[Data]
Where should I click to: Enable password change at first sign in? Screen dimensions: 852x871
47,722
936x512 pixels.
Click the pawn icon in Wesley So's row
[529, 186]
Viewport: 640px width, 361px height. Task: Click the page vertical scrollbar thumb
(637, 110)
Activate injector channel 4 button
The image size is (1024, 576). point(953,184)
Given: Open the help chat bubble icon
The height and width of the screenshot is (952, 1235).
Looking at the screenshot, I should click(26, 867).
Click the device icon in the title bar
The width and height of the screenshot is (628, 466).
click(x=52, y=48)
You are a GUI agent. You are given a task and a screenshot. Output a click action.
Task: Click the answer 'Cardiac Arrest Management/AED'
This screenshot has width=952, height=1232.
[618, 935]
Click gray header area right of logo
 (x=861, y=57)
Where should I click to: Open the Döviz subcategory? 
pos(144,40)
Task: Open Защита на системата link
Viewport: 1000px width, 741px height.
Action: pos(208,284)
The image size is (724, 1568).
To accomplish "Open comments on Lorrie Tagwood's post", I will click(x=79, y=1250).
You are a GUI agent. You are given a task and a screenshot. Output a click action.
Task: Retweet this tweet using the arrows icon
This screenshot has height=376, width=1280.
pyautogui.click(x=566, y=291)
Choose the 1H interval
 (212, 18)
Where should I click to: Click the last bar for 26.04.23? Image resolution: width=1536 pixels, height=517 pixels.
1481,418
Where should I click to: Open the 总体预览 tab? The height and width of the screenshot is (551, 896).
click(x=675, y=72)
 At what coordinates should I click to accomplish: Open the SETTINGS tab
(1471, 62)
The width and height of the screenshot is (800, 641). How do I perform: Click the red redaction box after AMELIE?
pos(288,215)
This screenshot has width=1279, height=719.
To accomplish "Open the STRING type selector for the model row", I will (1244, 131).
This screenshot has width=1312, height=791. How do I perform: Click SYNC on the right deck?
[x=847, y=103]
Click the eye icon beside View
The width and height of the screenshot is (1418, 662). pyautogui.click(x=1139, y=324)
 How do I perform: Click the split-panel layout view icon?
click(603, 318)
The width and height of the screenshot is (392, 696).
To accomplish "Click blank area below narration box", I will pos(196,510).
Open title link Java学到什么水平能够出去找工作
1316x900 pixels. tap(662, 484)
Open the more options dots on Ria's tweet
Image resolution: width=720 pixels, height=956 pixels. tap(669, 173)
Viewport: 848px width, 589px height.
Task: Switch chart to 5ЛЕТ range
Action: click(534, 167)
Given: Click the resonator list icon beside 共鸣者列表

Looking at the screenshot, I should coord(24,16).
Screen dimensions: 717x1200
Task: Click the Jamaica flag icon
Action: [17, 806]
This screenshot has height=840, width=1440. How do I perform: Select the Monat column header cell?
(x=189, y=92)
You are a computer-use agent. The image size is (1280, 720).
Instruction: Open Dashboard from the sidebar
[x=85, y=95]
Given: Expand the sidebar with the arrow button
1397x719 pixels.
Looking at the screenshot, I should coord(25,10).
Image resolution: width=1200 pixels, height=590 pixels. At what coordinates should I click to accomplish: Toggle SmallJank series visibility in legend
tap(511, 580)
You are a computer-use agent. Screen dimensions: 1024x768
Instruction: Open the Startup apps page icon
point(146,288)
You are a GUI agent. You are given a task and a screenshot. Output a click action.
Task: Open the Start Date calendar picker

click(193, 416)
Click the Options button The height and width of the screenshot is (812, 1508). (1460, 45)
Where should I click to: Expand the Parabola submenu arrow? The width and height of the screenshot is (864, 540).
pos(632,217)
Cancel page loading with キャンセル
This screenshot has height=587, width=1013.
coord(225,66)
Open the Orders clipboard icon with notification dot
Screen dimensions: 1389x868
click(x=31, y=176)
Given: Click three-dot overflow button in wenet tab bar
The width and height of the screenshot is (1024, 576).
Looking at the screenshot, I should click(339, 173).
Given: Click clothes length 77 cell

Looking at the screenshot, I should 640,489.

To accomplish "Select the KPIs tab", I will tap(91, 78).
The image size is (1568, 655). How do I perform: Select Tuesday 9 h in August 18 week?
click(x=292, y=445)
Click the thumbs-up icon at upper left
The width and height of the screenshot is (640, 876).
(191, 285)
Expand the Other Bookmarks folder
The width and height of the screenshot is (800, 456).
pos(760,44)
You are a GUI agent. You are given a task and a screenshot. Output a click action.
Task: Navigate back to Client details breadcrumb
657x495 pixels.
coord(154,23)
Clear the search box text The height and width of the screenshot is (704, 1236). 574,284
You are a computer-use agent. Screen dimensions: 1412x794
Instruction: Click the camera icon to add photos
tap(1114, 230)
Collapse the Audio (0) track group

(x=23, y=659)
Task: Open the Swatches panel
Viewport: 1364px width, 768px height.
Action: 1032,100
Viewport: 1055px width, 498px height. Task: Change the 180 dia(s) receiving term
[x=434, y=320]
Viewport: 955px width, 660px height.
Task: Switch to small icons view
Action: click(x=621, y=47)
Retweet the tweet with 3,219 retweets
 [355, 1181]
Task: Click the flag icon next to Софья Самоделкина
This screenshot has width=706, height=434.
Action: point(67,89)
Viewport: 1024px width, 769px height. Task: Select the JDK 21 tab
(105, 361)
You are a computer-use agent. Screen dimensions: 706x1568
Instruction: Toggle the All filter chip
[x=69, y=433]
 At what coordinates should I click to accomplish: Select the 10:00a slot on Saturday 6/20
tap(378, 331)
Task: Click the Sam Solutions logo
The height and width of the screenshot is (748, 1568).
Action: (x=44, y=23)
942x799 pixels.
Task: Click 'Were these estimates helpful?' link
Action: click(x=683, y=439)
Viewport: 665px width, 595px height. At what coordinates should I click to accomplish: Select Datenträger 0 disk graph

[What you have to do] Within the records, on how many lines does the word "computer" appear? Provide the number alone.

[Task answer] 4